Según estas fuentes, los refugiados rompieron vallas y arrojaron piedras a los militares polacos, mientras que los efectivos polacos "respondieron con el uso de gas lacrimógeno y granadas aturdidoras" en el paso fronterizo Bruzgui-Kuznica. La situación se normalizó después y los migrantes comenzaron a regresar a su improvisado campamento en territorio bielorruso.
El presidente de Bielorrusia, Alexandr Lukashenko, afirmó que en la conversación telefónica que mantuvo ayer con la canciller alemana, Angela Merkel, le propuso una vía de arreglo a la crisis migratoria en la frontera bielorruso-polaca, donde se encuentran varios miles de migrantes.
Miles de migrantes se agolpan en la frontera
La crisis en la frontera polaco-bielorrusa ha cumplido una semana sin visos de una pronta solución, con miles de migrantes concentrándose en el puesto fronterizo de Bruzgui-Kuznitsa para tratar de entrar en la Unión Europea (UE).
En las imágenes facilitadas por el Gobierno bielorruso se veía a los inmigrantes entrar masivamente en el puesto de Bruzgui, sin que las fuerzas de seguridad bielorrusas impidieran su paso. Enfrente se topaban con los efectivos polacos desplegados en su lado de la frontera, además de furgones policiales y un vehículo antidisturbios.

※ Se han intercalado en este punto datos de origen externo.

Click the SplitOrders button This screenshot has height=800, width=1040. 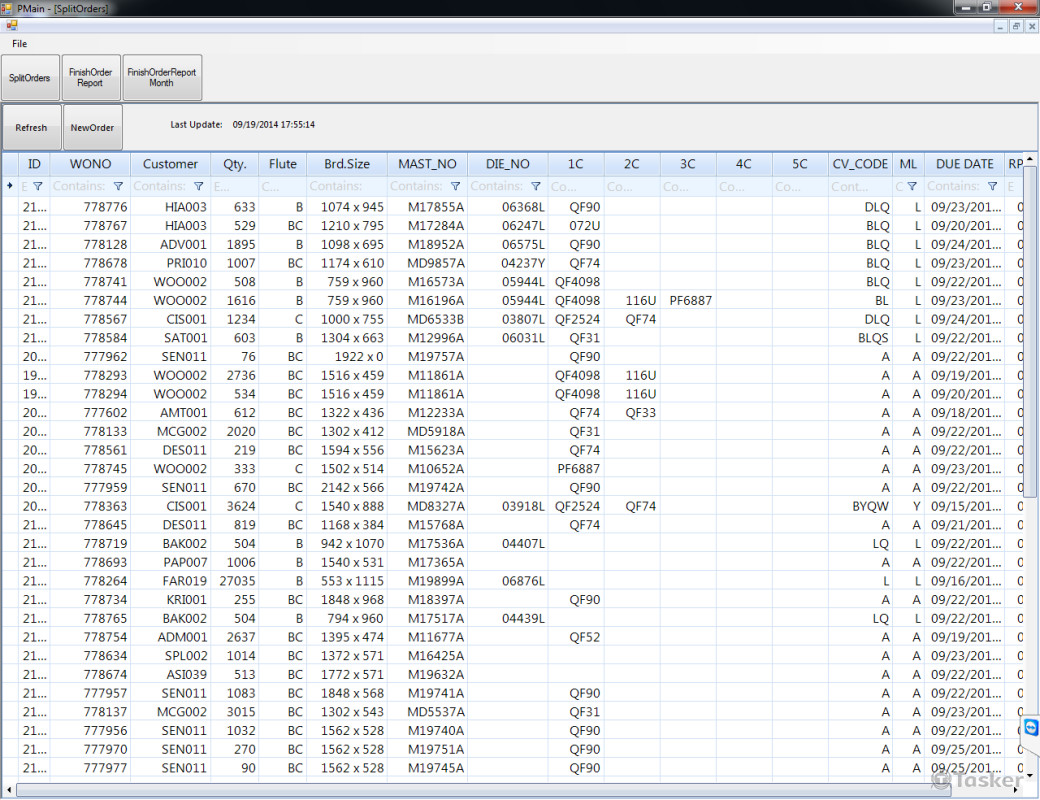tap(30, 78)
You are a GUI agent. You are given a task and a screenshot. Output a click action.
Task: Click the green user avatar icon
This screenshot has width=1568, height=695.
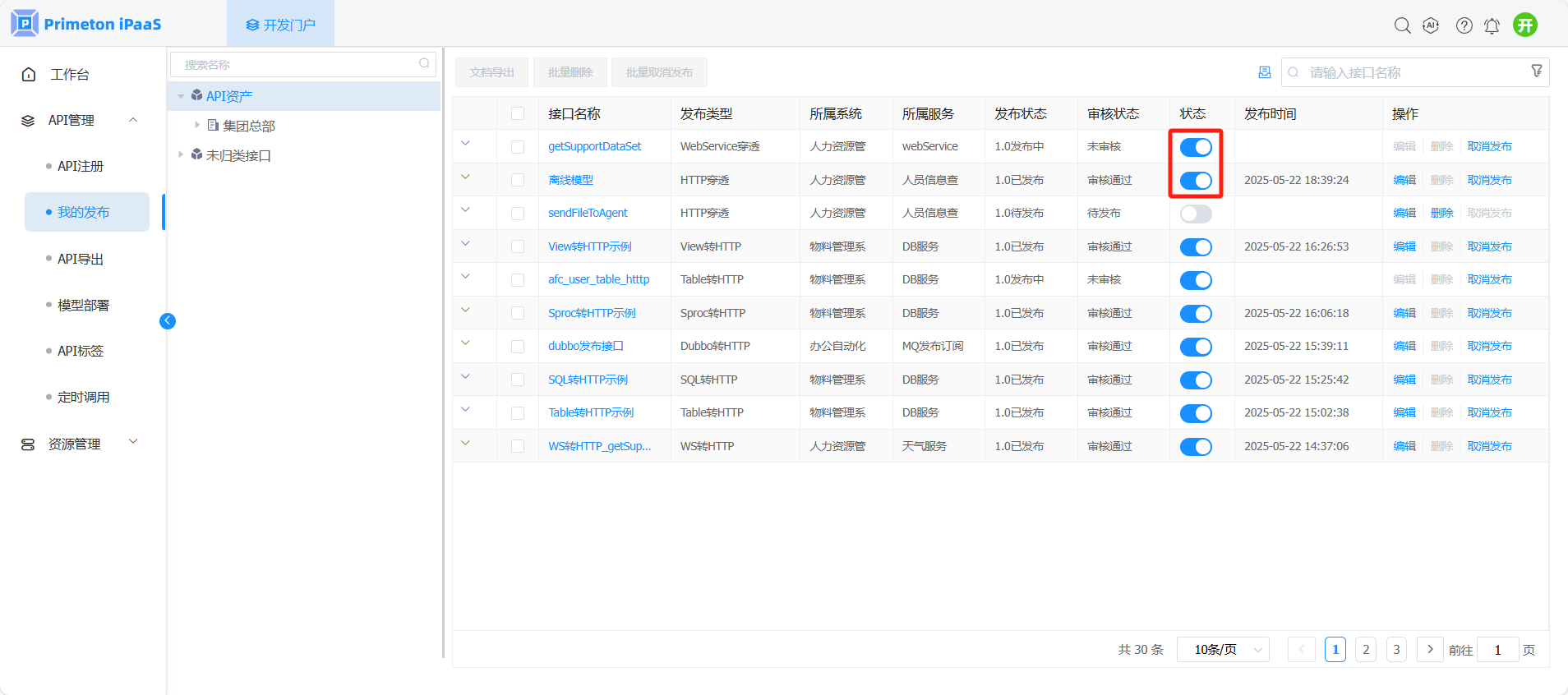(x=1525, y=25)

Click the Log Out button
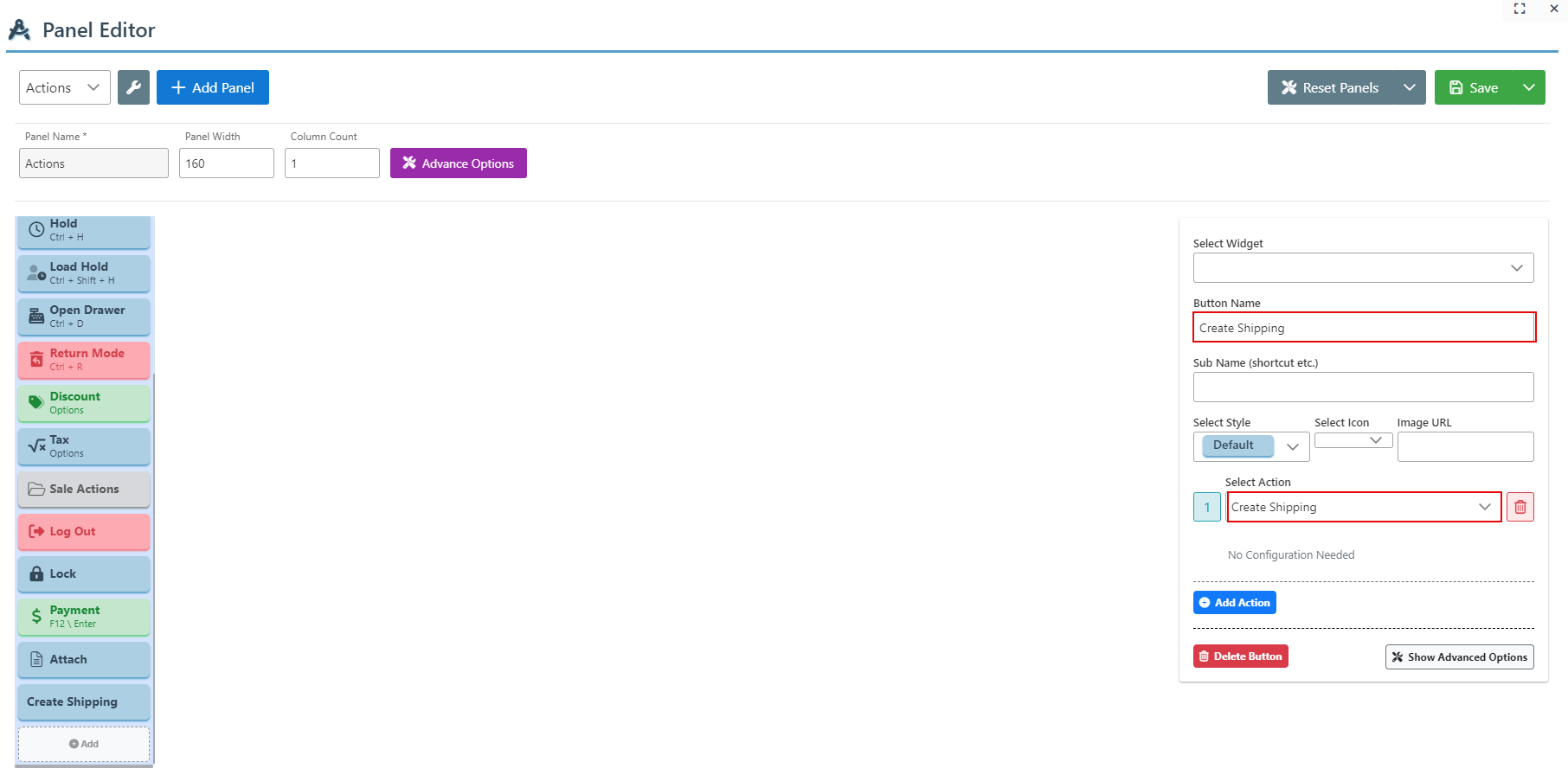coord(84,532)
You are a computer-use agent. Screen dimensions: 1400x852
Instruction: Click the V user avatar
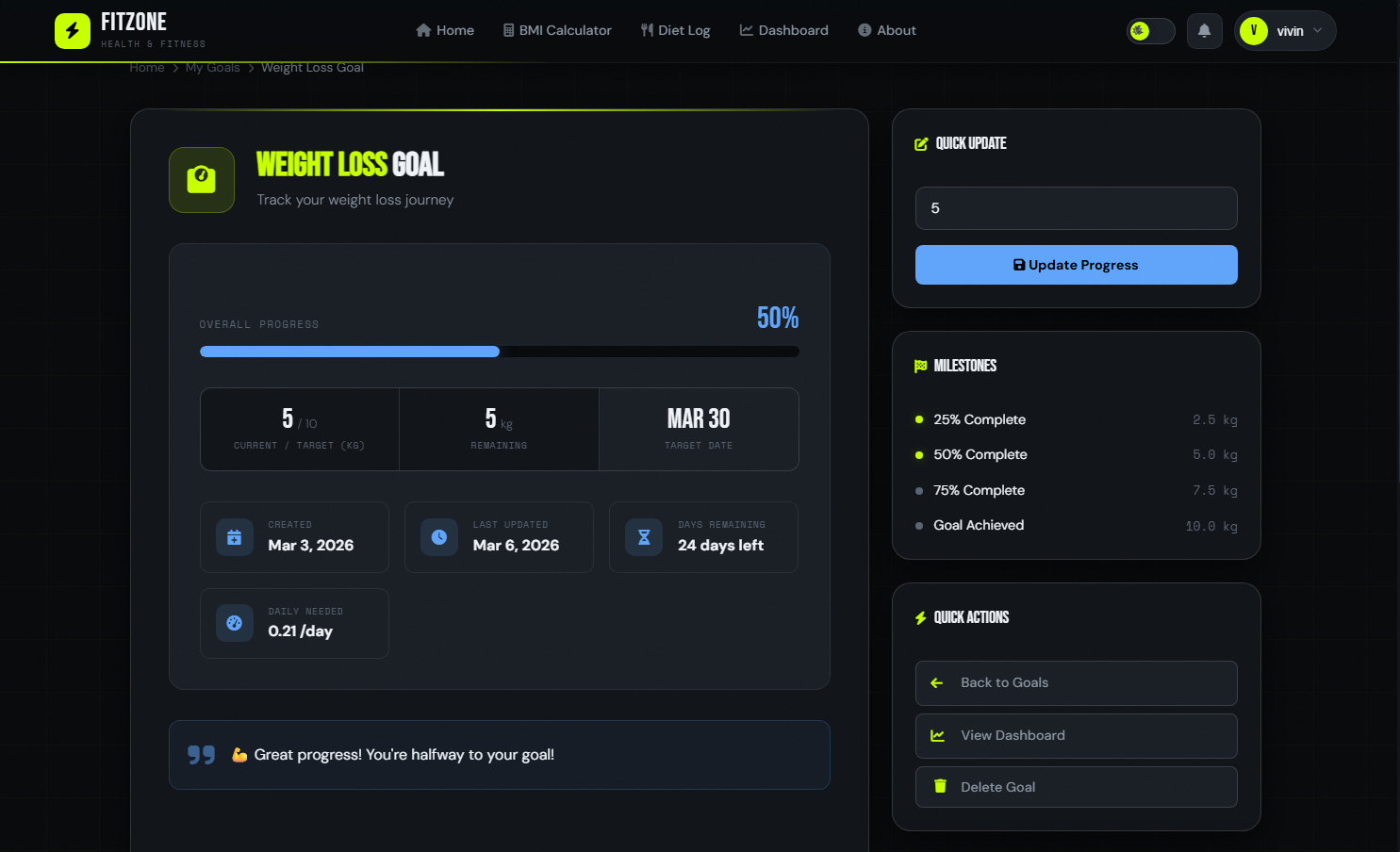pos(1254,31)
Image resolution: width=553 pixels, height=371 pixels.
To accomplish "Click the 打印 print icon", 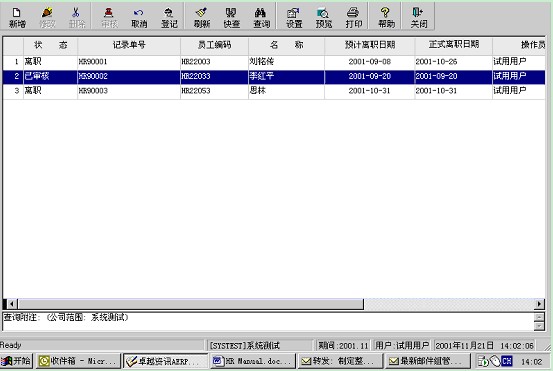I will pyautogui.click(x=354, y=17).
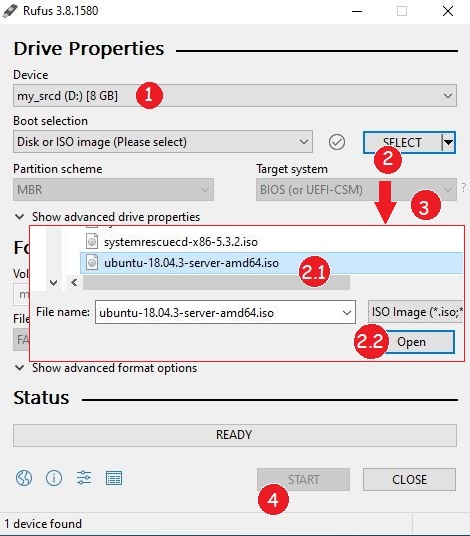470x536 pixels.
Task: Select systemrescuecd-x86-5.3.2.iso in the list
Action: click(271, 242)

Polonia, que cifra en unos 3.500 los inmigrantes concentrados en el puesto de control, alertó de un intento de "forzar" un cruce masivo. Los inmigrantes estaban de pie o sentados, pero conforme avanzaban las horas y ante la evidencia de que nada se movía en el lado polaco que indicara una apertura de las fronteras, comenzaron a levantar sus tiendas de campaña y a encender hogueras.